◆ **Exercise description**
A faithful transcript of every entry is required; pictures do not belong in it.

◆ **Data under study**
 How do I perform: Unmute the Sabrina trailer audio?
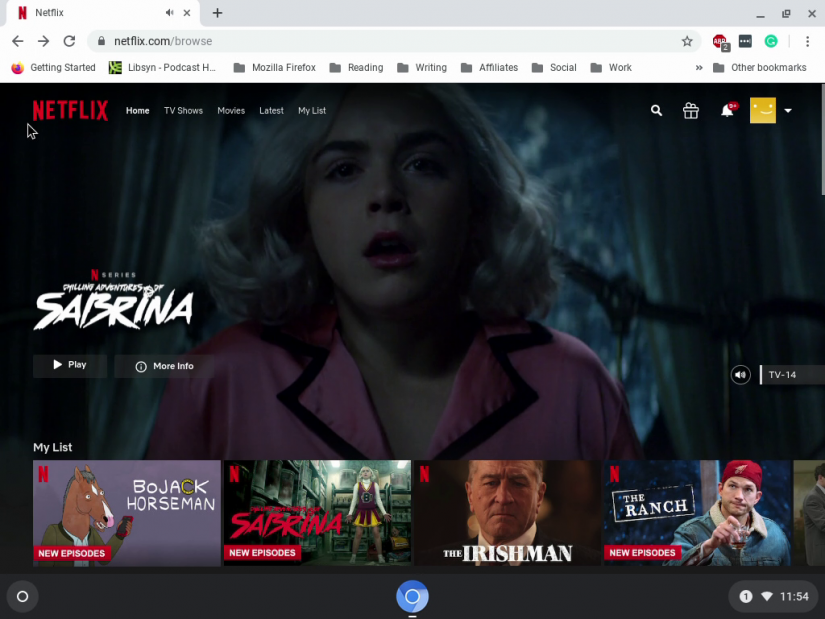(740, 374)
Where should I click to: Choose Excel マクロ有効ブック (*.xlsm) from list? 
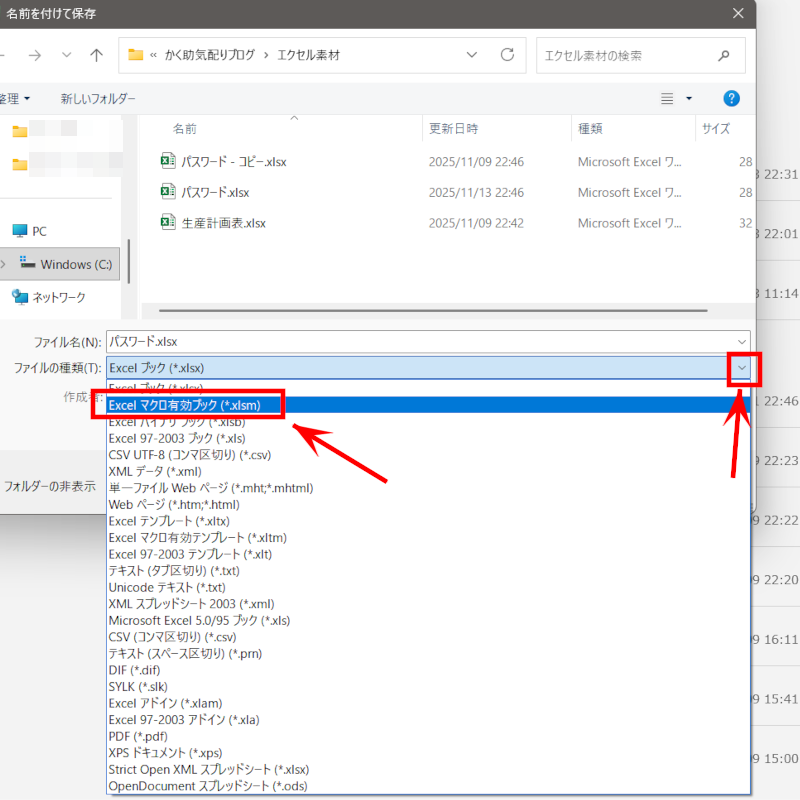pyautogui.click(x=189, y=405)
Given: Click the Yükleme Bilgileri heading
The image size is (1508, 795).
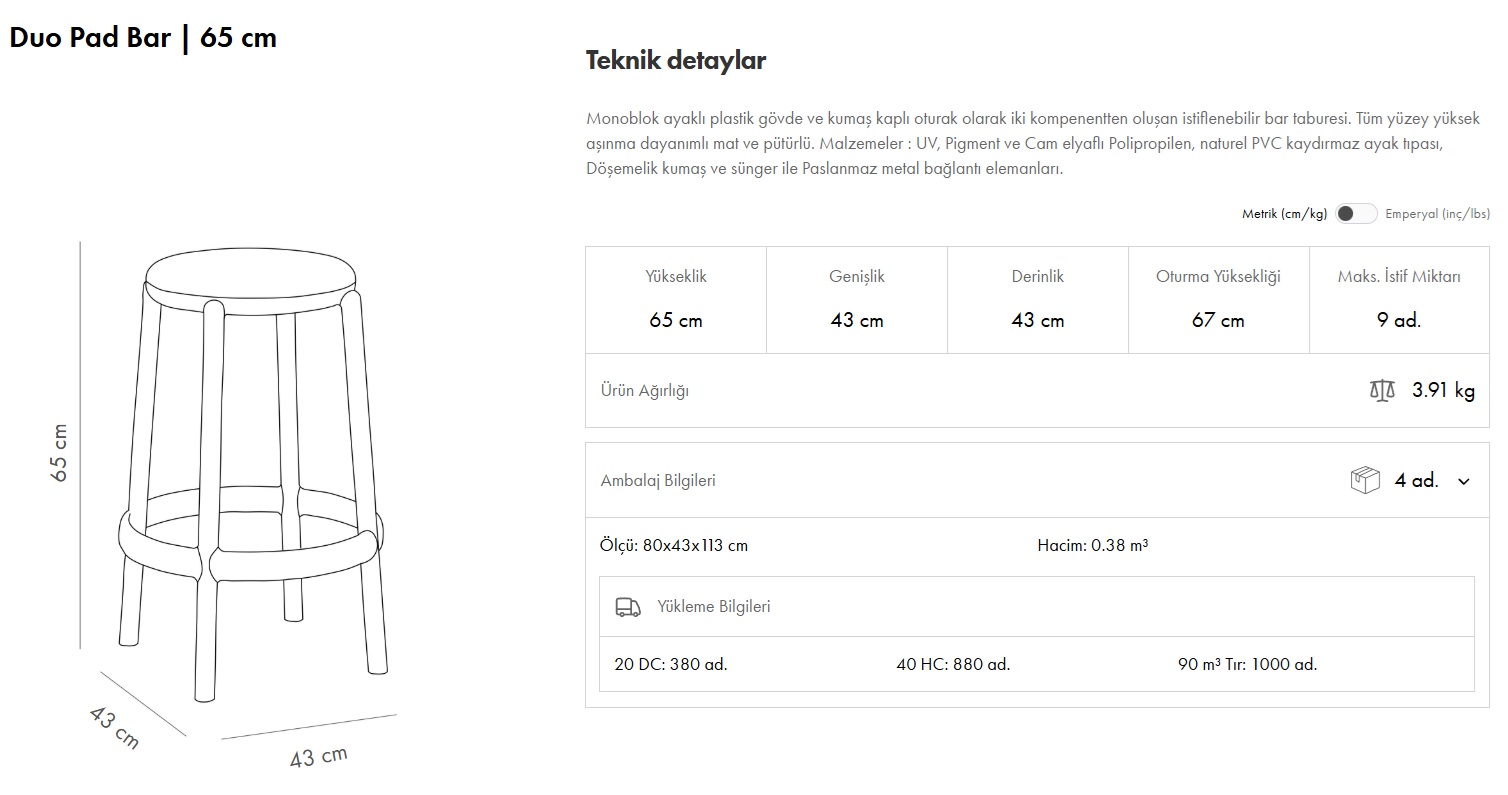Looking at the screenshot, I should point(713,607).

◆ **Task response**
 How do I perform: Unmute the Sabrina trailer audio?
(740, 374)
Where should I click to: Choose Excel マクロ有効ブック (*.xlsm) from list? 
pyautogui.click(x=189, y=405)
Given: Click the Yükleme Bilgileri heading
The image size is (1508, 795).
Looking at the screenshot, I should point(713,607).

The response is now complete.